● What the task asks
Leaving nothing out, print each line of the material exactly.

● Data supplied
# # # #

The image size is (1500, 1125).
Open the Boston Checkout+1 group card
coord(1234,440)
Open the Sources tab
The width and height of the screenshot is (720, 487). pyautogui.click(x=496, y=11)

# # # #

● Output
The image size is (1500, 1125).
Open the Boston Checkout+1 group card
coord(1234,440)
Open the Sources tab
The width and height of the screenshot is (720, 487). pyautogui.click(x=496, y=11)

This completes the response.